Last week I succumbed to the wonderful sort of malady that strikes all who attend ETS, IBR, and SBL—mental gluttony. Falling each year on the week before Thanksgiving, ETS, IBR, and SBL are remarkably similar to that American holiday characterized by

  • sitting too much, 
  • eating too much, 
  • gaining weight, 
  • and feeling profoundly grateful. 
The primary difference between ETS/IBR/SBL and Thanksgiving is that, in the case of the former, the consumption is mental, not physical (the prices of food at most conference centers and hotels ensure that I do not overeat). The smorgasbord of papers presented on just about any topic defy description. Still, my weight gain is measured in pages, not pounds—the deep discounts offered by every major publisher are simply too much to resist. (This year's prize acquisition was HALOT for only $99!)

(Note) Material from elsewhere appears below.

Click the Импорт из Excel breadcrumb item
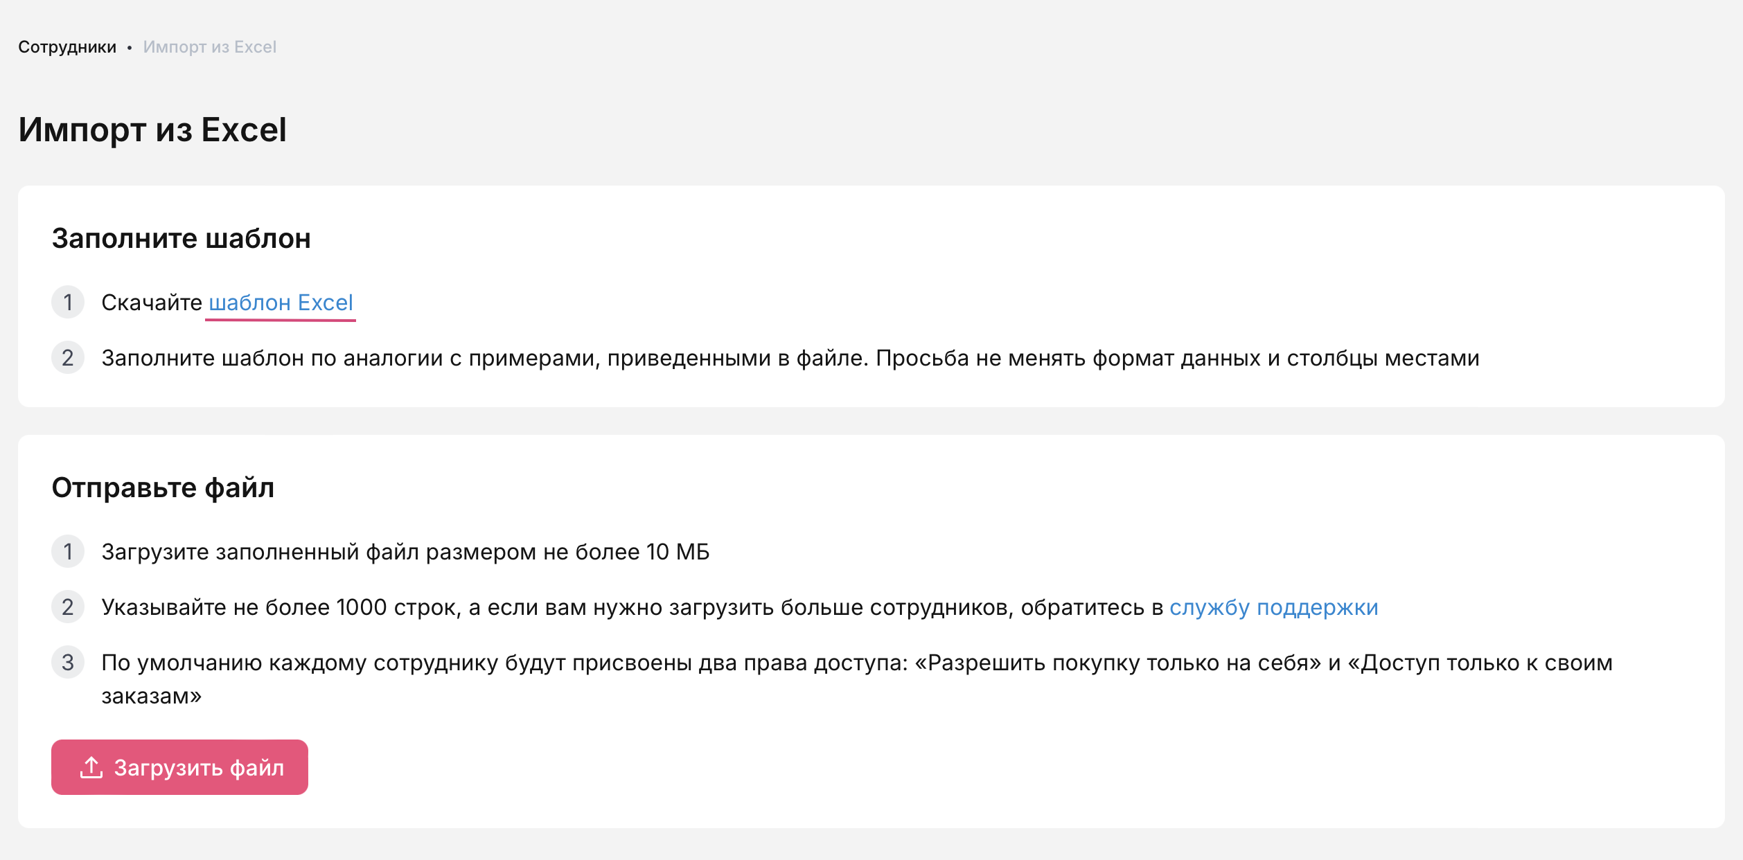 [x=209, y=47]
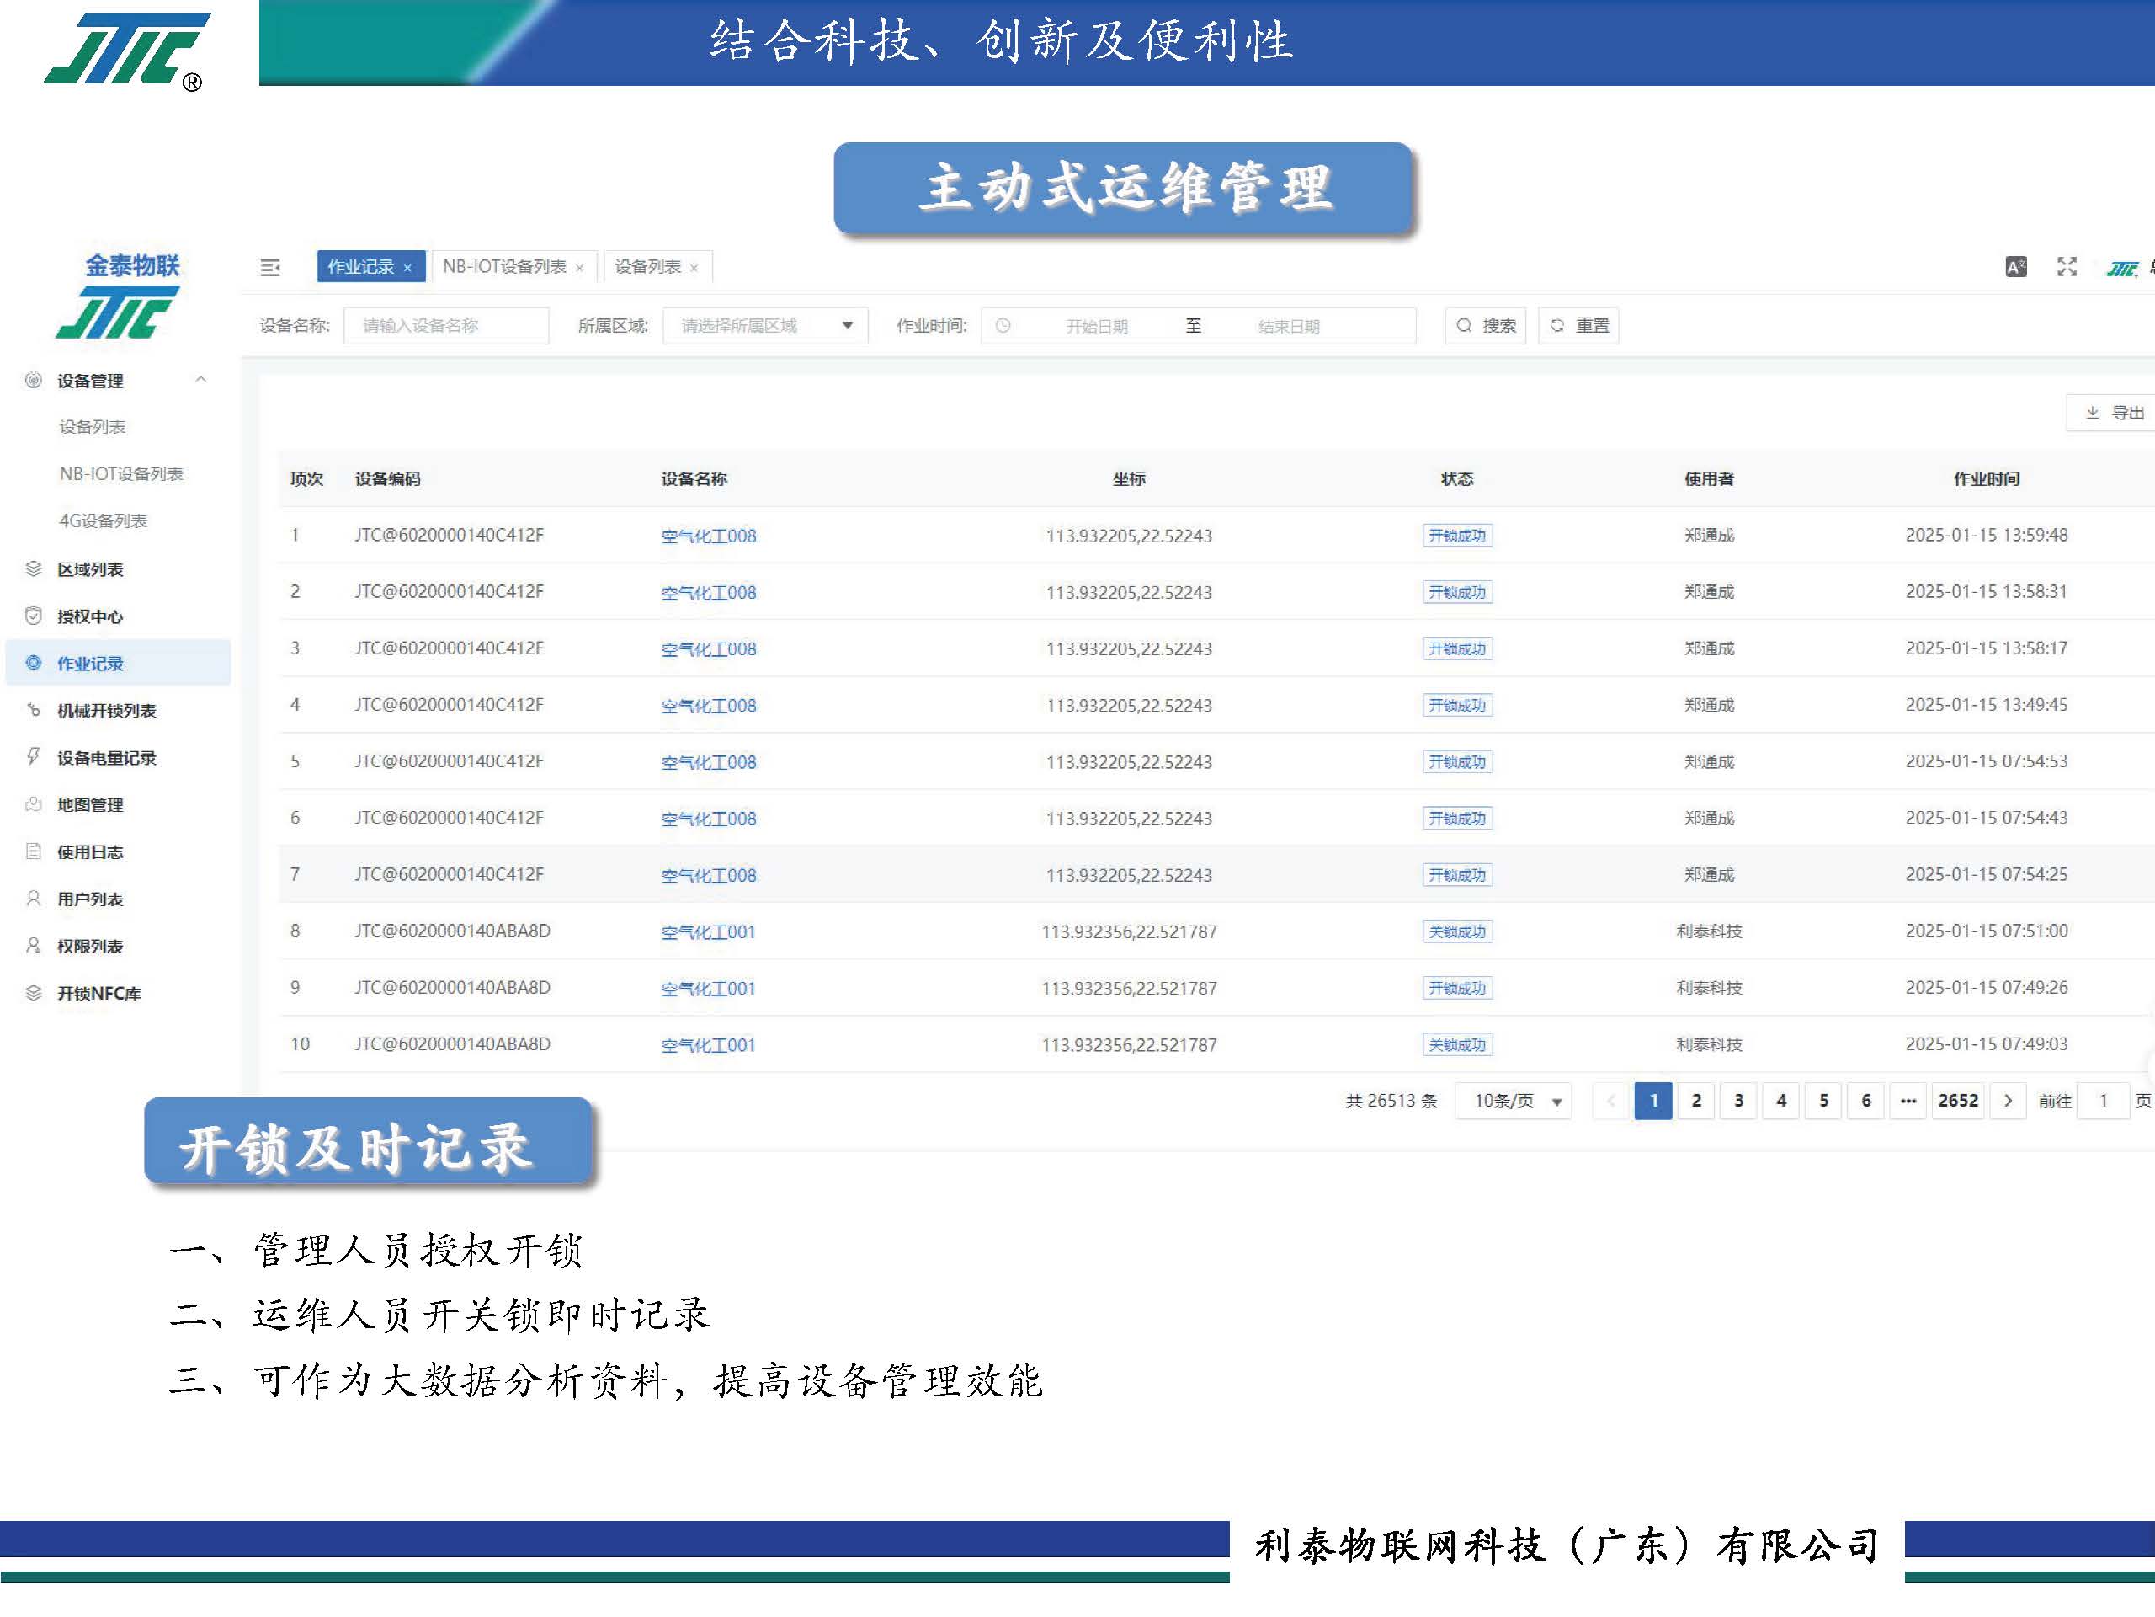This screenshot has width=2155, height=1617.
Task: Click the next page arrow
Action: coord(2008,1100)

At ETS I attended 14 paper presentations, 5 meetings, and the annual banquet.
At IBR I attended 8 paper presentations or responses to papers.
At SBL I attended 22 paper presentations and 3 meetings.

As with previous conferences, this year was simply packed with conversations with former classmates and professors as well as publishers and scholars I know from my research and TA work for Dr. Block. These conferences bring out the most outgoing side of me. I talked personally or asked questions of 17 of the 44 presenters or moderators for sessions I attended, and stopped to meet many others whose work I had read in the past year. I could give a much longer list, but highlights included conversations with Bruce Wells, Herbert Huffmon, Andrea Weiss, Sandra Richter, Terrence Fretheim, Miles Van Pelt, Peter Vogt, William Eerdmans and John Oswalt. It's amazing to rub shoulders (literally, since some of the sessions are very crowded) with great scholars whose work has helped me immensely.

The other big highlight was having my Dad along for the day on Monday to see my world. He was a great sport, attending paper after paper on Esarhaddon's Succession Treaty and its affinity with Deuteronomy 28, and listening to conversations that must have seemed quite pedantic (such as debates over the ending of one word in Psalm 24:4). I inherited my love for learning and my knack for networking from him, though, so I think he had fun seeing "himself" in this world—so different from the world of kitchen remodeling he regularly inhabits. He's looking forward to using some of his new words (like 'prosopological exegesis') on my brother when they get to the job site Monday morning. Sorry, John. I really am.

And so on Monday evening we headed home, loaded down with new books, my head full of new insights and new stories, tremendously grateful for the gift of learning and the gift of friends. ETS, IBR, and SBL did more than fill my head. They filled my heart as well.